What We Can Learn From This Accident?

Post by cobalter » Sun Jun 07, 2015 8:54 am

http://www.sltrib.com/news/2587027-155/ ... -bear-lake

This tragic accident occurred last week on Bear Lake north of Salt Lake City. Tragic loss of life when it seemed all the safety precautions/responsibilites had been taken. Having worked in EMS for many years in the CO mountains I always look at these incidents and try to determine what if anything I would have done differently. Hard to say in retrospect as I was not there. When younger I used to read a little booklet called "Accidents in North American Mountaineering" that dissected all the fatal climbing accidents the previous year. Took those to heart. Maybe there is something in the boating world equivalent to this?

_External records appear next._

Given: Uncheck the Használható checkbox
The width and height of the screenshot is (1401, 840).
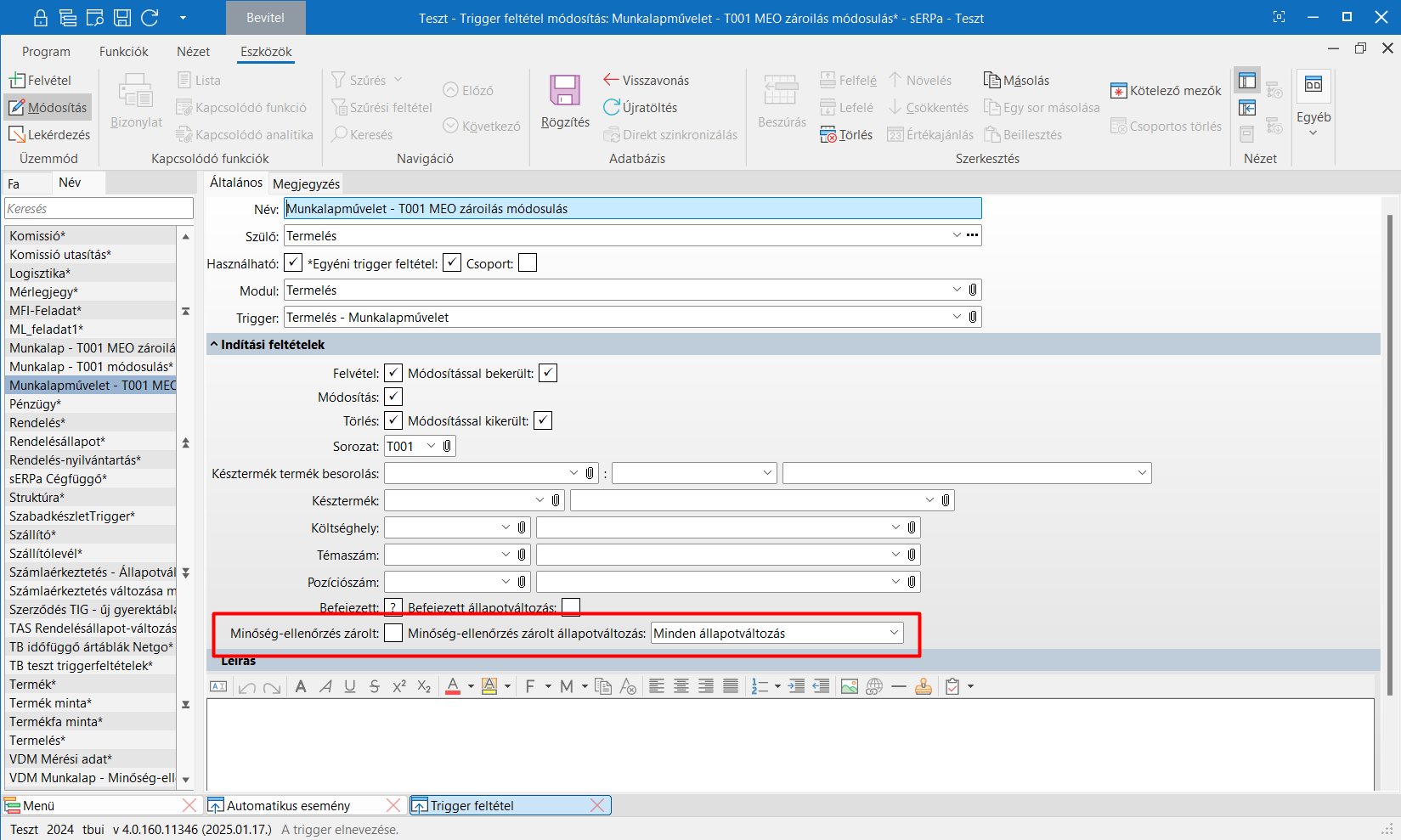Looking at the screenshot, I should tap(293, 263).
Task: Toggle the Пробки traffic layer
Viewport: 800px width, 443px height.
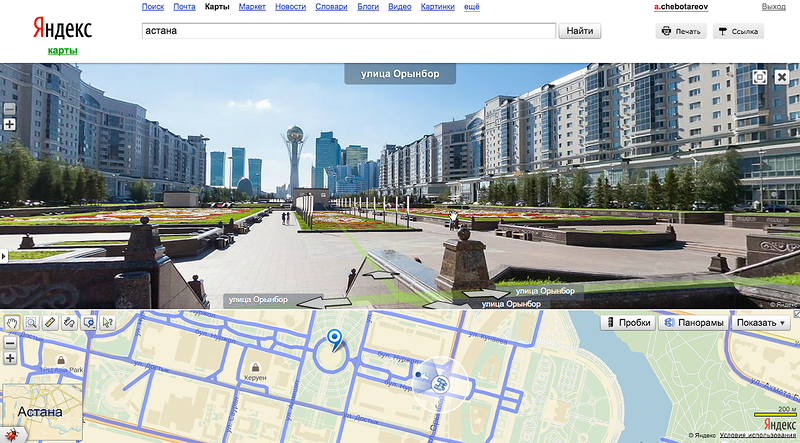Action: 627,323
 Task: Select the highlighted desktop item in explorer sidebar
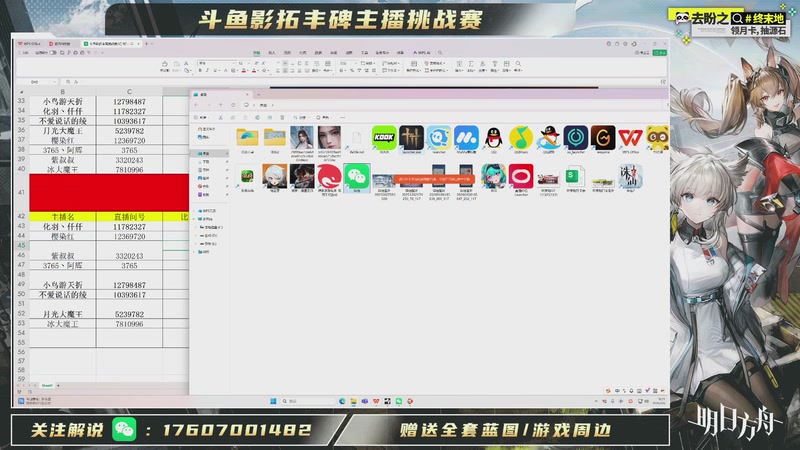click(x=206, y=153)
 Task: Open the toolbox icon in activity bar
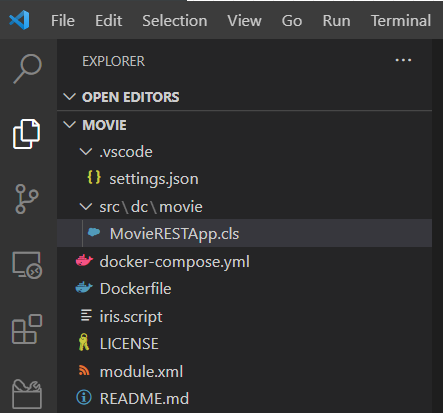(x=27, y=394)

I have read a few things from several of the rescue reports a boater might consider in this accident but not to criticize these boaters in lieu of additional investigative reports and the things they did right:

The water was 53 degrees - ones ability to self rescue decreases rapidly the colder the water. Wet suits, polypro shirts under life jackets might buy some time. No cotton

Learn to read the weather where you boat - seems there may have been some brief early signs of a rapid storm buildup as noted by those who live in the area.

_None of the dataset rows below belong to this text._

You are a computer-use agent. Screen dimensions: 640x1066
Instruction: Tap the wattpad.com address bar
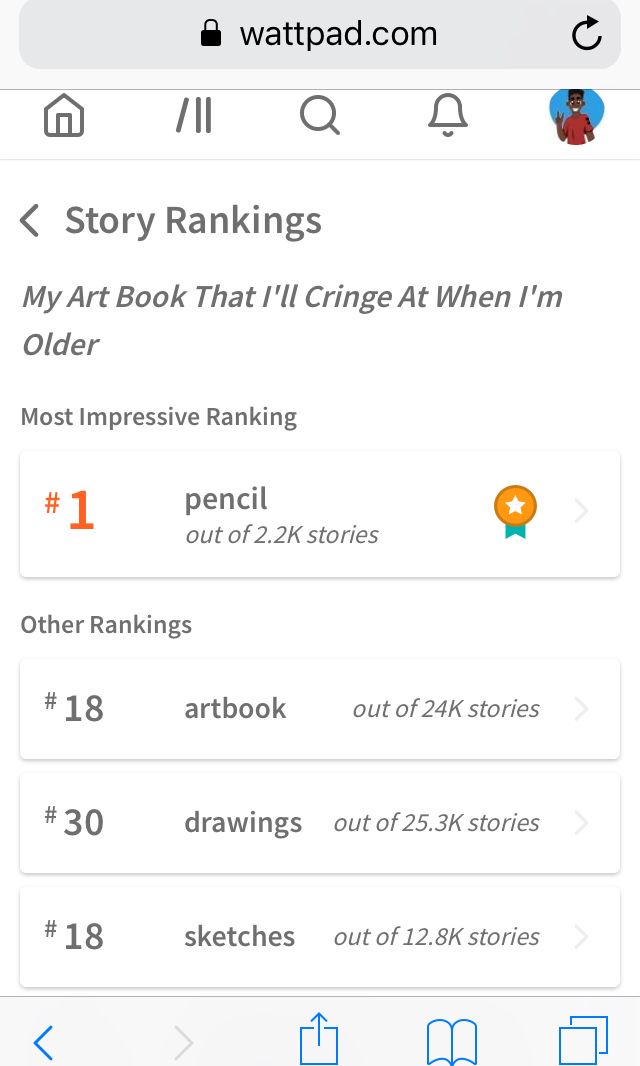pyautogui.click(x=320, y=35)
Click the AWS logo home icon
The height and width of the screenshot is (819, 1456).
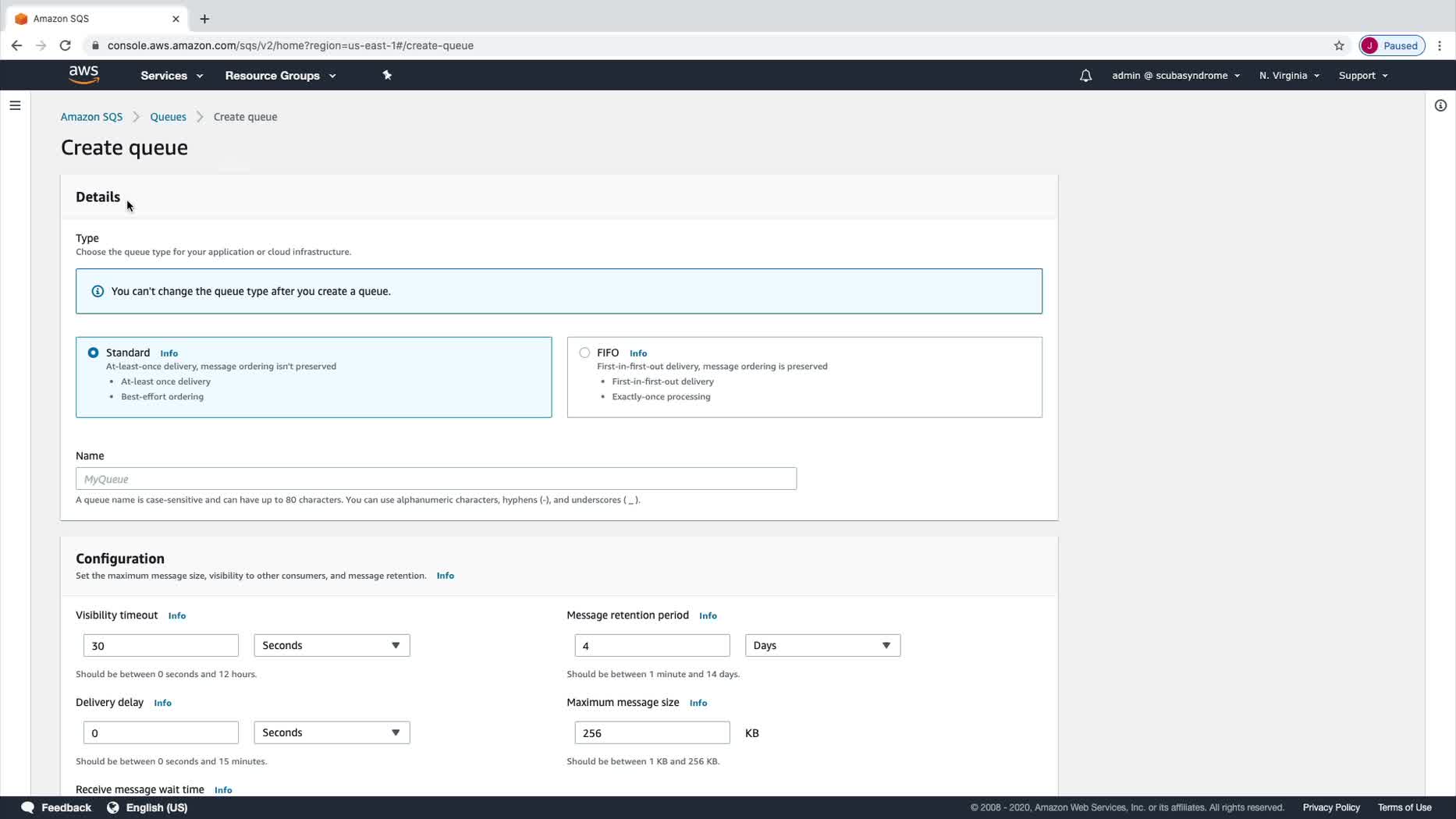83,75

Consider a SPOT locator or EPIRBS. Maybe the time frame here was too short here but a consideration if rescue teams have the receiver.

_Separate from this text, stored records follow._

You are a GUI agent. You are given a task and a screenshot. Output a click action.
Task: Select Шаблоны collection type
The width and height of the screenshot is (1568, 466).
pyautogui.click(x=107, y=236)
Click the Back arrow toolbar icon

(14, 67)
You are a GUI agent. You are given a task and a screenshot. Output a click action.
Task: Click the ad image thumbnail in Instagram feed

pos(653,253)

They were over 3 miles from shore late in the afternoon requiring a long swim once separated from the boat.

These folks seemed to do a lot of things right and thus the survivors. Cold water hypothermia and time in the water seemed to be the killer here.

Have never owned a dedicated ski boat but maybe that was a factor in the high waves?

If the waves were 6+ feet can our Cobalt 20-23 BRs ride this out with a bow cover, walkthrough and windshield closed or other strategies? Would like to hear opinions on this as well since that is what many of us have.

I do not know the length, make or model of this boat but it overturned and did not sink. There are some photos if you search of a rescue boat with the boat in tow. Seems it might have been a typical 21-23 ft. ski boat.

Would like to hear other opinions. I usually boat in warmer waters and narrower lakes but always try to plan for the worst case scenario. I look forward to reading lessons learned from this published by a boating authority after the facts are in. I look forward to opinions from this forum as many of us probably have similar size boats.

jhnmdahl
Vice Admiral
Vice Admiral
Posts: 406
Joined: Tue Jan 06, 2015 5:11 pm
Location: Twin Cities, MN

Re: What We Can Learn From This Accident?

Post by jhnmdahl » Mon Jun 08, 2015 11:52 am

Most Cobalts have a significant amount of freeboard relative to competitive boats, but mine's a bowrider and I don't expect I'd last long at all if waves started coming over the bow. Only boats 20' or shorter are required to float once capsized (the rule is they have to float level, even if inverted), and most Cobalts will simply sink to the bottom like a rock.

My thoughts on the linked story are:

1. No way I'd be a few miles off shore without a radio on board. Even a cheap handheld marine radio could have saved them from a significant part of their ordeal.

2. Even in the relatively calm waters of Minnesota lakes, I check the weather before going out and keep an eye on the weather while out with the boat.

There are probably more things than this that could have been done, but these two strike me as things that I would likely have done even without the lesson of this latest accident.

John
Administrator of the www.cobaltchat.com Cobalt boats community forum

cobalter
Commander
Commander
Posts: 40
Joined: Tue May 26, 2015 2:20 pm

Re: What We Can Learn From This Accident?

Post by cobalter » Mon Jun 08, 2015 2:31 pm

Good idea about the radio. I never launch without my portable. Interesting about the non flotation of the Cobalts - guess I assumed there would be some buoyancy. Another reason to have an emergency pack ready to grab if the boat goes down. I need to think about the flotation of that gear so it can be retrieved on the water. One reason I got the bow cover - think that would buy some time on my 210 if the waves got that big.

Big Block Power
Fleet Admiral
Fleet Admiral
Posts: 1146
Joined: Sat May 07, 2016 8:05 pm
Location: Neenah,Wi

Re: What We Can Learn From This Accident?

Post by Big Block Power » Sun Jun 12, 2016 4:09 pm

Good info guys. I didn't know that was a rule for 20' and under. I thought most boats were suppose to float.learn something new every day. Im with everyone here check the weather before you go out. Storms do pop up and be ready. Our big lake we boat on is 15 miles wide by about 40 miles long but only 20 feet deep.I have seen it claim lives.It gets ugly in a hurry. In my boat I think I could ride out any storms on it. If I was out in Michigan no way in hell would I go far off shore. Those big lakes scare the delights out of me. I would want twins.